### RECORDED DATA
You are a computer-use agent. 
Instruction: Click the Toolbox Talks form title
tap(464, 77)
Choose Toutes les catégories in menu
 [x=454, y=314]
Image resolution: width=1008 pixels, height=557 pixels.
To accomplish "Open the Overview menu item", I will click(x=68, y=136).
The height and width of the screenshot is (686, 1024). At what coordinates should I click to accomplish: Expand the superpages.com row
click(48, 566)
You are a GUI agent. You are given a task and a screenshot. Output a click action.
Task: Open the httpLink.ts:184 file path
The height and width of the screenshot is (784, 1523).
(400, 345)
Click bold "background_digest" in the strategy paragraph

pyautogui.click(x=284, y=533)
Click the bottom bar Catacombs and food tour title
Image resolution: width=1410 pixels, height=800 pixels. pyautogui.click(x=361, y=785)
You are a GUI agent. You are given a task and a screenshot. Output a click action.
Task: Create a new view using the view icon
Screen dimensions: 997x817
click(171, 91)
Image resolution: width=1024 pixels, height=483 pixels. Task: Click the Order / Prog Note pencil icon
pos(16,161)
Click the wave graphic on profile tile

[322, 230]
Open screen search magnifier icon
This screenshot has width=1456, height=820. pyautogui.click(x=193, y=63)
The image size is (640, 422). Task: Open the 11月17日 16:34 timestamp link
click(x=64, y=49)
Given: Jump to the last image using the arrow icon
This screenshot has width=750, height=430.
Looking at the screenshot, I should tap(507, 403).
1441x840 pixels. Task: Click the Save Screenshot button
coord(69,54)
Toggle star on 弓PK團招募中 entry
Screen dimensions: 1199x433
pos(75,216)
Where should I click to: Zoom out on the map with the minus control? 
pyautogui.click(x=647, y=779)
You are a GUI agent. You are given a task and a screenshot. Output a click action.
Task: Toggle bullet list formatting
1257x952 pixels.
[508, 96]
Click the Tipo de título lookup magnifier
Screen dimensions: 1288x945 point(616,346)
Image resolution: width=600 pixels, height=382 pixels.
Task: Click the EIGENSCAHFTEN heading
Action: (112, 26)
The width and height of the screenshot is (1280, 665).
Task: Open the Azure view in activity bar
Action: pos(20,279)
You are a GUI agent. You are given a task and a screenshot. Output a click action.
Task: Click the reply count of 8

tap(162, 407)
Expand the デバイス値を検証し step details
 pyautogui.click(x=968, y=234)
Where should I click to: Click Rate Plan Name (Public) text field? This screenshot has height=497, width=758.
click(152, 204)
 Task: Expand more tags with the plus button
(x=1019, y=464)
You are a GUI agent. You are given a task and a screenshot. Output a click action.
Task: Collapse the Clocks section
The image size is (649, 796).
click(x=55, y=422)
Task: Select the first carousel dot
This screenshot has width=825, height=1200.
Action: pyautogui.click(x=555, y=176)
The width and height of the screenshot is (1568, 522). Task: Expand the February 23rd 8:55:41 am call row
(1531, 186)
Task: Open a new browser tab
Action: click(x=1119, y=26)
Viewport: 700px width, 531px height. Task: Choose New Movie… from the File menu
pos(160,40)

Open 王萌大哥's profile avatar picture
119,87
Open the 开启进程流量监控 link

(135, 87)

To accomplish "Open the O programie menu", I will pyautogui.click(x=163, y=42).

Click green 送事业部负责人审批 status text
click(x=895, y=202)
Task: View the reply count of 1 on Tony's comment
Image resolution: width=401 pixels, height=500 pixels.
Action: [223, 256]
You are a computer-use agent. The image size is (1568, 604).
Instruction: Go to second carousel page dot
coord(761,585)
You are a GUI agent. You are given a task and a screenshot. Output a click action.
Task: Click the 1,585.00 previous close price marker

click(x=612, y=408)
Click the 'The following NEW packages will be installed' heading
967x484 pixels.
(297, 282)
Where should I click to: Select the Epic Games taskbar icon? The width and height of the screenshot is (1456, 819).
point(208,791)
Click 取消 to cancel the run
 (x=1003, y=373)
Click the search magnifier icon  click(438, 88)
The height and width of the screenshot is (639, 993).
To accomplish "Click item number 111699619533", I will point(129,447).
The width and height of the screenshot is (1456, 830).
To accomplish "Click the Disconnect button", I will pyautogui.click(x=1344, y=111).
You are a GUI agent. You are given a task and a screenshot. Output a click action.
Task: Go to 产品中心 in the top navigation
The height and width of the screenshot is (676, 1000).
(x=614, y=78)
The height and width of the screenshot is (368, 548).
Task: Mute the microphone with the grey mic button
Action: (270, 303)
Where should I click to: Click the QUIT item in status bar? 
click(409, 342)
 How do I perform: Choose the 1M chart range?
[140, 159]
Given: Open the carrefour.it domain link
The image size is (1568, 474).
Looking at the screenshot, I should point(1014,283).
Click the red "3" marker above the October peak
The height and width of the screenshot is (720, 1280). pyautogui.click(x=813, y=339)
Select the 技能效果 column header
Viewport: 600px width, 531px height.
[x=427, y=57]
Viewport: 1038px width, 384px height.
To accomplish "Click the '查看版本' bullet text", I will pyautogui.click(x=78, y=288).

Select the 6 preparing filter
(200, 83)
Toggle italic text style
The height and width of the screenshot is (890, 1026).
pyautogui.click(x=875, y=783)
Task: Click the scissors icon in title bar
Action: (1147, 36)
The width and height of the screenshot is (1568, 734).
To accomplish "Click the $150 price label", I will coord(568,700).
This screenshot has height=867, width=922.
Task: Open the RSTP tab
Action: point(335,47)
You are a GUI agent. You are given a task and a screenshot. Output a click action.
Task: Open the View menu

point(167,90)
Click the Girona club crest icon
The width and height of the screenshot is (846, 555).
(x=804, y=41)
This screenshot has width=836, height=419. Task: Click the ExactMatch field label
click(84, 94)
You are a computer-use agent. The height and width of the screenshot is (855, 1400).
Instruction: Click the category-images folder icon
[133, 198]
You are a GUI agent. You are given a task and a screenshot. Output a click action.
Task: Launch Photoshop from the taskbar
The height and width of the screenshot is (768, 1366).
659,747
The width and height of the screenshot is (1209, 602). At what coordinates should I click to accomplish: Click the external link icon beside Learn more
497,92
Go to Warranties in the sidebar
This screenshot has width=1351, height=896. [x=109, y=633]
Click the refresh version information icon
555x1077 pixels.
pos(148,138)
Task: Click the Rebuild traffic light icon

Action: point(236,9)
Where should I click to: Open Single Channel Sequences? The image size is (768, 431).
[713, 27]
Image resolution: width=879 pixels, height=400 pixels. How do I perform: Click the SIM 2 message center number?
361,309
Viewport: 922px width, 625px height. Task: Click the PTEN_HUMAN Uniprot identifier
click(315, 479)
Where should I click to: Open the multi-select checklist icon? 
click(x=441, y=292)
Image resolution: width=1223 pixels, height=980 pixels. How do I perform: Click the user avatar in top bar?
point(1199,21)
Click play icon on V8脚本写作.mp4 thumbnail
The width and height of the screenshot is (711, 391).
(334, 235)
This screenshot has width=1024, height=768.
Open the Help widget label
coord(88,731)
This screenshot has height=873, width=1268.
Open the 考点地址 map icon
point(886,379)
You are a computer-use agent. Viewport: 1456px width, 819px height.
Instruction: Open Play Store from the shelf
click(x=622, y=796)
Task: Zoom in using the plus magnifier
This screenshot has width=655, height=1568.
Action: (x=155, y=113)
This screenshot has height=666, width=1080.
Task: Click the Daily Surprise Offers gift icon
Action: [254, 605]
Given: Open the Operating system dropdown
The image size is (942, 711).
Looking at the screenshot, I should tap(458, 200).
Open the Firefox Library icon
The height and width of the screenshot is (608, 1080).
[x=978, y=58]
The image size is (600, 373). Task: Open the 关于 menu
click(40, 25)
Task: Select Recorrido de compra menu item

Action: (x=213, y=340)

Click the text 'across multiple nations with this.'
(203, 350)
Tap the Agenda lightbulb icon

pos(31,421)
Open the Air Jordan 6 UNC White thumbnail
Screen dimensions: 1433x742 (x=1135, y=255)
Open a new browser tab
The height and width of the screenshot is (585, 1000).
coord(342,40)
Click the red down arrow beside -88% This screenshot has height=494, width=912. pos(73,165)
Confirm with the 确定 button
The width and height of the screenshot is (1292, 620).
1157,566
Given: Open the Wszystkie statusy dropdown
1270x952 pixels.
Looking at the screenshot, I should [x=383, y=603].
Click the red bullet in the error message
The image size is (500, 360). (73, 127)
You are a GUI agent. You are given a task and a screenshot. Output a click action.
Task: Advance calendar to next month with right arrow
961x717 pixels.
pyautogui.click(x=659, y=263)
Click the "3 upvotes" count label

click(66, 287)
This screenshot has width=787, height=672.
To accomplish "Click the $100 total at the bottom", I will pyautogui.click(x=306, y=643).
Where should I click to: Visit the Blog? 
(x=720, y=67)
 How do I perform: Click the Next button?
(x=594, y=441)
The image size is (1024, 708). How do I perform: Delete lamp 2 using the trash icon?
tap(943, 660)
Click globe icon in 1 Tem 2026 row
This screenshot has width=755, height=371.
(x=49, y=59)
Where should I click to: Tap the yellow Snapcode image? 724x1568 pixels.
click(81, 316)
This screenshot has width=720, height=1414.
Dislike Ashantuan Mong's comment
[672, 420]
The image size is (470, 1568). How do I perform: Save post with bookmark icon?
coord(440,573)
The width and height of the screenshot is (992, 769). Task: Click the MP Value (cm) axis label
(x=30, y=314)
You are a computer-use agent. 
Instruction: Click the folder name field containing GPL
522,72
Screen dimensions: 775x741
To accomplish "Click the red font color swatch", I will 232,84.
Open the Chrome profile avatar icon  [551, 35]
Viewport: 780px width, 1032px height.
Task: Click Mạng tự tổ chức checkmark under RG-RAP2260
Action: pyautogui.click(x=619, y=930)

### WHAT TO DO
Take every line from the records that holds "dropdown" and copy it down.

### TASK ANSWER
Given: Open the Operating system dropdown
Given: Open the Wszystkie statusy dropdown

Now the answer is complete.